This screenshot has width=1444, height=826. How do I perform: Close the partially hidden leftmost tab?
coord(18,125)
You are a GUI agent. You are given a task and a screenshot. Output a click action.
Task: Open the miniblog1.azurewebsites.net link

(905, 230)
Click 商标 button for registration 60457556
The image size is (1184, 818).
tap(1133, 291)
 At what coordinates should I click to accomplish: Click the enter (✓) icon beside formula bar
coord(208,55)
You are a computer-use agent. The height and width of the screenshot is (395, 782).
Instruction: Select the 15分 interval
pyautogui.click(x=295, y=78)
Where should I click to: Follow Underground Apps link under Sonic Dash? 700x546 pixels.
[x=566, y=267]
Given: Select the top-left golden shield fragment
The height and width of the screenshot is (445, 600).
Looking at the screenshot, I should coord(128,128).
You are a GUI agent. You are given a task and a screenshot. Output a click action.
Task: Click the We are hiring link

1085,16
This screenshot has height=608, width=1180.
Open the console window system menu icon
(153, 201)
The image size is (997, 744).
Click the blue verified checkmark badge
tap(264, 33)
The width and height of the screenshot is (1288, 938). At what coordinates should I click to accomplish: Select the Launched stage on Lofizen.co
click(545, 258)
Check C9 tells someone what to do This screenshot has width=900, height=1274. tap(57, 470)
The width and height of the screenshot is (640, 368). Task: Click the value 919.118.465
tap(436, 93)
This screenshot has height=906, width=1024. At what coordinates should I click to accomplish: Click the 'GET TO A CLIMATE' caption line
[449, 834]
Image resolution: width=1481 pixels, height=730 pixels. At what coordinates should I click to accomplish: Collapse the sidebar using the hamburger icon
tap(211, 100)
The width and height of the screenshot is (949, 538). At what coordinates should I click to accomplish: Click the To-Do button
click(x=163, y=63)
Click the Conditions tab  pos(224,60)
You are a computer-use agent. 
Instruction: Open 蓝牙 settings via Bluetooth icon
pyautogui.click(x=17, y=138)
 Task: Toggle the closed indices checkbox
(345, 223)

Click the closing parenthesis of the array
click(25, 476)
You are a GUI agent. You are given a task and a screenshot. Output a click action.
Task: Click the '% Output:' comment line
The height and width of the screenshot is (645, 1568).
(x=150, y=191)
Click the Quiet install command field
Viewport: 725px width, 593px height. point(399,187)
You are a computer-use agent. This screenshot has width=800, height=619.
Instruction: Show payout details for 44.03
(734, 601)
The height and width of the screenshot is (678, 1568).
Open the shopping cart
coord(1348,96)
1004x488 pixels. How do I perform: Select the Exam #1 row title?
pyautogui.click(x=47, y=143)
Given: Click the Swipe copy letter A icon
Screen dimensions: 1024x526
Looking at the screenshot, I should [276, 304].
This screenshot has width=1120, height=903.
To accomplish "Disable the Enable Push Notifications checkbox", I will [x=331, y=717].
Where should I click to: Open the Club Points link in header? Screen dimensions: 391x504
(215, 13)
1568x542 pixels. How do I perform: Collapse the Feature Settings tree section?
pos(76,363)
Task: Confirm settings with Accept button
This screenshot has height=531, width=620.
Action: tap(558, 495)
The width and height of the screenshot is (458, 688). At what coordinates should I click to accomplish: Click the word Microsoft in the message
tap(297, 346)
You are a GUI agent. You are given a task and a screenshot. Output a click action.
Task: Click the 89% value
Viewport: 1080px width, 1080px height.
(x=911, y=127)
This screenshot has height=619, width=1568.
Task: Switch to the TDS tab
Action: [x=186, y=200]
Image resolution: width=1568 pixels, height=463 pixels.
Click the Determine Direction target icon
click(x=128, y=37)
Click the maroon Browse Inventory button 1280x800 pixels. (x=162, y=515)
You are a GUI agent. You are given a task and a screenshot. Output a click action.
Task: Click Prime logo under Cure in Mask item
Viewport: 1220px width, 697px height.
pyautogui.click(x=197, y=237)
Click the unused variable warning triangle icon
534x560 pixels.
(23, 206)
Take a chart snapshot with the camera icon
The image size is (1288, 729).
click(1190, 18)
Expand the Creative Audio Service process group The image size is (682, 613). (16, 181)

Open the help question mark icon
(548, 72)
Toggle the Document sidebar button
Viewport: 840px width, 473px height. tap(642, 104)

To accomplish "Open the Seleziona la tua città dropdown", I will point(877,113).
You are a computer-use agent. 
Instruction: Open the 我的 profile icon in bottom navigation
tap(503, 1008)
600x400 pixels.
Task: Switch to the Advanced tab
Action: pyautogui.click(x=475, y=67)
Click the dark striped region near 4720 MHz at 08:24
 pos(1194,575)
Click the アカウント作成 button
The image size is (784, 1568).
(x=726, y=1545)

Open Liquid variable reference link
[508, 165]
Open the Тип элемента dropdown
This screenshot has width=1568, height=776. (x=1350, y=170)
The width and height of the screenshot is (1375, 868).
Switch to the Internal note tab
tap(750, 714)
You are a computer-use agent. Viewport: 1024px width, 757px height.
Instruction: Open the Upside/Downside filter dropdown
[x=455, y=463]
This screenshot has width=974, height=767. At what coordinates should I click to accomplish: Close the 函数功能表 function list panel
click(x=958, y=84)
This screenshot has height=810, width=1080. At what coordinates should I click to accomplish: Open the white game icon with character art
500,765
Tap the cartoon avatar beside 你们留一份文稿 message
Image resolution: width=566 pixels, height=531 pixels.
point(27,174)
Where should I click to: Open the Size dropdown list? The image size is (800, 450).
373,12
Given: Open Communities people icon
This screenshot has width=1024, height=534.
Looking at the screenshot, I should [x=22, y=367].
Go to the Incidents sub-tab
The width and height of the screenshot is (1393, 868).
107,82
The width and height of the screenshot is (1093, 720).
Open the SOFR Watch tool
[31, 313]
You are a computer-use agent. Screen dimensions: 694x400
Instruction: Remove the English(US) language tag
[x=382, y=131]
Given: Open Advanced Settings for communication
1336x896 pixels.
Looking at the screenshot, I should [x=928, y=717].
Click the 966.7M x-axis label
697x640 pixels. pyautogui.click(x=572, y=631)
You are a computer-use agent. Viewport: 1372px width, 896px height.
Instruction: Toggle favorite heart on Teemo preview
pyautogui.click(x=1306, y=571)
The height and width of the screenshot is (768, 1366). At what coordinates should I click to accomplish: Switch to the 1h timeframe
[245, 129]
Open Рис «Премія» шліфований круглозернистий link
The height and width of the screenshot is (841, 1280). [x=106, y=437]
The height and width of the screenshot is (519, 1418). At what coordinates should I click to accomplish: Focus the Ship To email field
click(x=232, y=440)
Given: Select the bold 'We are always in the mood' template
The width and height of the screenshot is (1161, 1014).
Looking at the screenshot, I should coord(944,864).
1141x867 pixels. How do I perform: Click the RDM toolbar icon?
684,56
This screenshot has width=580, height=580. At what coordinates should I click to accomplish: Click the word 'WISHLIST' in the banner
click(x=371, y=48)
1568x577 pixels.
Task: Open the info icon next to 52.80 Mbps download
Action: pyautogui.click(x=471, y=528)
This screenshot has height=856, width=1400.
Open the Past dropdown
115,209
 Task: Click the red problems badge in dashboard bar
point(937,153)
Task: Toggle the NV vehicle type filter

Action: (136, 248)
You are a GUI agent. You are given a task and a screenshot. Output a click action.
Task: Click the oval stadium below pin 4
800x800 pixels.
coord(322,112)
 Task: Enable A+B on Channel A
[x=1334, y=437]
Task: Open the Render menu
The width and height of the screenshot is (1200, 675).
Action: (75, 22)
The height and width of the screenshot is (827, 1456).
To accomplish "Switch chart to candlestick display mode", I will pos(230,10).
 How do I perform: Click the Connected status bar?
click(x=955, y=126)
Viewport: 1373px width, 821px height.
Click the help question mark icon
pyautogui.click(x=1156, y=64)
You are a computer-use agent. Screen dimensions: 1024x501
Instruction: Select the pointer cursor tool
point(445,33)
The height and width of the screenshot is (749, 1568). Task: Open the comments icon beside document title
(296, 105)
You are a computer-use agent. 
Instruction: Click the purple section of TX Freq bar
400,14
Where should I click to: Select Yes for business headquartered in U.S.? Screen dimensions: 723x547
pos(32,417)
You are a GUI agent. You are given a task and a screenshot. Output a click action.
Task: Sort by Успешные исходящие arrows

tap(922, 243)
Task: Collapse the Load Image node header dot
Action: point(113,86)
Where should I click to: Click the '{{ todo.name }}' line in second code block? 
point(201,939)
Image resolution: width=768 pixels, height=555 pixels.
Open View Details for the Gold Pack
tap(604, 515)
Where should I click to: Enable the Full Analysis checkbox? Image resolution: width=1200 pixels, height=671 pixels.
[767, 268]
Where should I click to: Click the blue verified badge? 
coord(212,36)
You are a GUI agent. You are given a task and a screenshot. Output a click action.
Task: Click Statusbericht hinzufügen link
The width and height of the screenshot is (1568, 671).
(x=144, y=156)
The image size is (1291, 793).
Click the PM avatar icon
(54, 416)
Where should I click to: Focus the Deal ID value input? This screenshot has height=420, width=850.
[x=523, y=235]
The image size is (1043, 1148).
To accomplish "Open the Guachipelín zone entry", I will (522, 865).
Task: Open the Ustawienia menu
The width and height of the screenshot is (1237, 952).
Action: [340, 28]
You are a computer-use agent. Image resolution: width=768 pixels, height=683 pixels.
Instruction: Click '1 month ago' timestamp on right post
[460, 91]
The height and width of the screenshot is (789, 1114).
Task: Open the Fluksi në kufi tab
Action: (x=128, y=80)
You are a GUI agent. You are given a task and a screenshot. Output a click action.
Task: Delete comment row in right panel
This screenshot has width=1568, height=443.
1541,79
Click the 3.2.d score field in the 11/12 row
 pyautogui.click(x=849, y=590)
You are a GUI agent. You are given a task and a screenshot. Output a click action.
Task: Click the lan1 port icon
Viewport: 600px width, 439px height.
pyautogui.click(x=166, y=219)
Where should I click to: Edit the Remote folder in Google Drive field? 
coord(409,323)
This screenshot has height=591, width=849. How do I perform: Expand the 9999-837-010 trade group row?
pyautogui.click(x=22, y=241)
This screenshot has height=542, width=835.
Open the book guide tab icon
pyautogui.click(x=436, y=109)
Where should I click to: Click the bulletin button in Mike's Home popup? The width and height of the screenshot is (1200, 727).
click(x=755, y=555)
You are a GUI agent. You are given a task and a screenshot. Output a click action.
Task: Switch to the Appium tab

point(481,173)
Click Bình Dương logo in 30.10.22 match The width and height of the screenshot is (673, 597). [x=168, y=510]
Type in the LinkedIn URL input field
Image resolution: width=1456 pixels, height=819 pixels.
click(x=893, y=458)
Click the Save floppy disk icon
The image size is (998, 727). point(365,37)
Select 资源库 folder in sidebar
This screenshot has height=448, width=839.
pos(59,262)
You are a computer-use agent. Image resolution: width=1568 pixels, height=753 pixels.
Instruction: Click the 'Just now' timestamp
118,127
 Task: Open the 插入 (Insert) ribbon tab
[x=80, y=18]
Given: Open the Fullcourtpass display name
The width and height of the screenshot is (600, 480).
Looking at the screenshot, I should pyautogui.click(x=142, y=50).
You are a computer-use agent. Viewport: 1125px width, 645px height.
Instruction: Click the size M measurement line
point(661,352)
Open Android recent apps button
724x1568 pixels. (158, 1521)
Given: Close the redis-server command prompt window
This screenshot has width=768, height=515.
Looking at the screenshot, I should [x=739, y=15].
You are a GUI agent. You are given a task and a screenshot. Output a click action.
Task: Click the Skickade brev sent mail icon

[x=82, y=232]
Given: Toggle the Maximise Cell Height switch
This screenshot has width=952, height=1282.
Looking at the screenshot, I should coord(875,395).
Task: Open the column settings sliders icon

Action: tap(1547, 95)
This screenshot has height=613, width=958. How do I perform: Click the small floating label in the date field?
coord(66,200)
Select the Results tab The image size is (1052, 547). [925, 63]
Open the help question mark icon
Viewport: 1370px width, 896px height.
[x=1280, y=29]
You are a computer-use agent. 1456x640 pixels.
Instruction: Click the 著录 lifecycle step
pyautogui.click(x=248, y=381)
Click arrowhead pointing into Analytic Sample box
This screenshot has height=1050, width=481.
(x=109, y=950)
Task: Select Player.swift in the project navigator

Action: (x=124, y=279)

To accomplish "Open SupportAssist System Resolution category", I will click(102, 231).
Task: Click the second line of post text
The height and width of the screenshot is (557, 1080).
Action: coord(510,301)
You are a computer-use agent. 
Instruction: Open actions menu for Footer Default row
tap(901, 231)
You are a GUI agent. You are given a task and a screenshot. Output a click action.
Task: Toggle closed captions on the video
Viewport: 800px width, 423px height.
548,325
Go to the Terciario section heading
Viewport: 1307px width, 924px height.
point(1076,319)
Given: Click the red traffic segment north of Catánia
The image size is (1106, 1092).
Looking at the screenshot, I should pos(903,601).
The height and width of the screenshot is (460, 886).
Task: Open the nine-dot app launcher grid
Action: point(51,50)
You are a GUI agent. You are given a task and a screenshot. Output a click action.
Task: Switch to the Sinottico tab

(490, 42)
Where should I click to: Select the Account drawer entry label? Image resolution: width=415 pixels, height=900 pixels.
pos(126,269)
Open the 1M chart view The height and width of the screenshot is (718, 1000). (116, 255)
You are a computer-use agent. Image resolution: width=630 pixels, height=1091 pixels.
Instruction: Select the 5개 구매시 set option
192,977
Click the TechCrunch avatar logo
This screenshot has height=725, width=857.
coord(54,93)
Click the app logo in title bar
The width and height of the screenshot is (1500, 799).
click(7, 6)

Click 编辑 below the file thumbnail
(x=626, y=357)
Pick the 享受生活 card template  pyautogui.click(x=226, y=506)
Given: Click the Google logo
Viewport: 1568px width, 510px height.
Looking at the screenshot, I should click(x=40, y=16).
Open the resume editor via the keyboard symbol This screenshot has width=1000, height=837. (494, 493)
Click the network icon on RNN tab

Instructions to follow:
Look above for the line with "Instruction: Click '1" and the line with "You are a computer-use agent. Image resolution: width=1568"; transcribe both and all lines in between, exactly, and nothing else.

Result below:
Instruction: Click '1 month ago' timestamp on right post
[460, 91]
The height and width of the screenshot is (789, 1114).
Task: Open the Fluksi në kufi tab
Action: (x=128, y=80)
You are a GUI agent. You are given a task and a screenshot. Output a click action.
Task: Delete comment row in right panel
This screenshot has width=1568, height=443.
1541,79
Click the 3.2.d score field in the 11/12 row
 pyautogui.click(x=849, y=590)
You are a GUI agent. You are given a task and a screenshot. Output a click action.
Task: Click the lan1 port icon
Viewport: 600px width, 439px height.
pyautogui.click(x=166, y=219)
Where should I click to: Edit the Remote folder in Google Drive field? 
coord(409,323)
This screenshot has height=591, width=849. How do I perform: Expand the 9999-837-010 trade group row?
pyautogui.click(x=22, y=241)
This screenshot has height=542, width=835.
Open the book guide tab icon
pyautogui.click(x=436, y=109)
Where should I click to: Click the bulletin button in Mike's Home popup? The width and height of the screenshot is (1200, 727).
click(x=755, y=555)
You are a GUI agent. You are given a task and a screenshot. Output a click action.
Task: Switch to the Appium tab

point(481,173)
Click Bình Dương logo in 30.10.22 match The width and height of the screenshot is (673, 597). [x=168, y=510]
Type in the LinkedIn URL input field
Image resolution: width=1456 pixels, height=819 pixels.
click(x=893, y=458)
Click the Save floppy disk icon
The image size is (998, 727). point(365,37)
Select 资源库 folder in sidebar
This screenshot has height=448, width=839.
pos(59,262)
You are a computer-use agent. Image resolution: width=1568 pixels, height=753 pixels.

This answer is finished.